L'image d'un pays uni, capturée dimanche dernier à la cathédrale maronite Saint-Georges, au cœur de Beyrouth, lors de la célébration de la fête nationale de Saint-Maron, a réveillé un sentiment de cohésion nationale disparu depuis des années. Cette résurgence de l'unité intervient à la suite de l'élection d'un président de la République et de la formation d'un nouveau gouvernement, mettant ainsi fin à plus de deux ans de vide politique. Cependant, cette façade d'unité doit impérativement se traduire par un changement profond et durable.
Le gouvernement s'est assigné une double mission : réformer et sauver. Le Premier ministre, Nawaf Salam, a tenu ses engagements initiaux en séparant les fonctions ministérielles et parlementaires, en s'abstenant de choisir des ministres ayant des ambitions législatives immédiates et en écartant les personnalités ouvertement partisanes de son cabinet. Il reste à voir s'il maintiendra sa promesse de préserver l'exécutif de toute interférence partisane, en s'appuyant sur un gouvernement homogène et déterminé.
Quelques jours avant l'annonce officielle de la formation du gouvernement, les négociations au palais présidentiel avaient pourtant achoppé. Entre la réunion de jeudi et l'annonce de samedi, la visite de Morgan Ortagus, adjointe de l'émissaire américain pour le Moyen-Orient, a marqué un tournant. Depuis le palais présidentiel, elle a déclaré la fin de l'ère du Hezbollah, une perspective difficile à accepter pour l'entourage du parti.
La question cruciale demeure : qu'est-ce qui a finalement permis de débloquer la formation du gouvernement ?
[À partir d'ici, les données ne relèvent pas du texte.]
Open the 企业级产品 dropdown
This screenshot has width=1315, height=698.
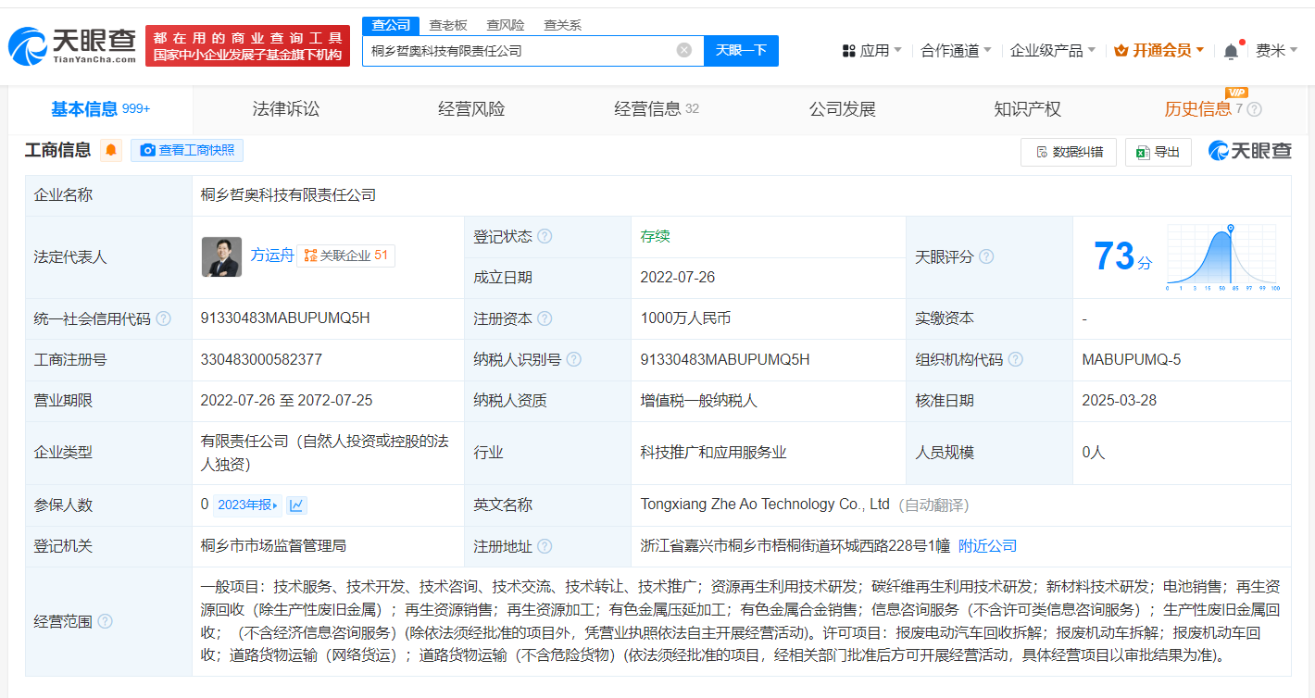click(x=1052, y=51)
Plusieurs facteurs ont contribué à cette avancée décisive après 27 jours de négociations menées par Nawaf Salam. L'élan ayant conduit à l'élection de Joseph Aoun à la présidence et à la nomination de Salam à la tête du gouvernement, combiné à la prise de conscience par le Hezbollah des pressions régionales et internationales s'opposant à sa participation directe au gouvernement, ont été déterminants. C'est ainsi Nabih Berri, président du Parlement et chef du mouvement Amal, qui a assuré sa représentation indirecte.
L'urgence économique, omniprésente depuis 2019, a également joué un rôle crucial. Le président s'est engagé à atténuer cette crise en attendant des solutions pérennes. Mais le facteur le plus déterminant reste l'impératif de reconstruction après les récentes destructions causées par la guerre de soutien à Gaza menée par le Hezbollah depuis le Sud-Liban, sans consultation ni même notification du gouvernement. La riposte israélienne, d'une ampleur dévastatrice, a frappé non seulement le parti, mais l'ensemble du pays, entraînant le déplacement de plus d'un million de Libanais, qu'ils soient partisans ou opposants du Hezbollah. Face à l'incapacité du parti à indemniser les sinistrés, la reconstruction est devenue une nécessité impérieuse.
Maintenant que le gouvernement est en place et affiche des intentions résolues, il doit affronter une multitude de défis.
La priorité absolue est la crise économique, qui exige des mesures rapides et décisives. La situation intérieure est alarmante, caractérisée par des palliatifs en l'absence d'une approche structurelle.
Sur le plan international, l'inscription du Liban sur la liste grise du Groupe d'action financière accroît la surveillance et les restrictions financières. Le gouvernement doit impérativement revoir le budget, en particulier après la proposition d'un projet par l'ancien cabinet totalement déconnecté des réalités économiques. Il est essentiel que l'État reconnaisse que, ces dernières années, le financement public reposait de manière disproportionnée sur une catégorie de Libanais, paradoxalement la moins bénéficiaire de ses contributions.
Un autre défi majeur consiste à obtenir le retrait d'Israël des positions récemment occupées dans le Sud-Liban à la suite de la guerre de soutien à Gaza.
Le gouvernement doit également préparer les prochaines échéances électorales, municipales et législatives, comme l'a souligné le Premier ministre lors de sa première déclaration au palais présidentiel.
Le travail de l'exécutif commence par la gestion des urgences quotidiennes : relancer l'administration et trouver une solution équitable à la crise des dépôts bancaires, afin de restaurer la confiance des déposants, créanciers et investisseurs dans le secteur bancaire. Cela encouragera les Libanais de la diaspora, ainsi que les pays et institutions internationales, à réinvestir au Liban.
L'enjeu fondamental réside dans les premières mesures que ce gouvernement adoptera au cours des quinze prochains mois pour rétablir la confiance, en se fondant sur une vision claire de l'avenir, transcendante aux intérêts partisans et aux divisions actuelles.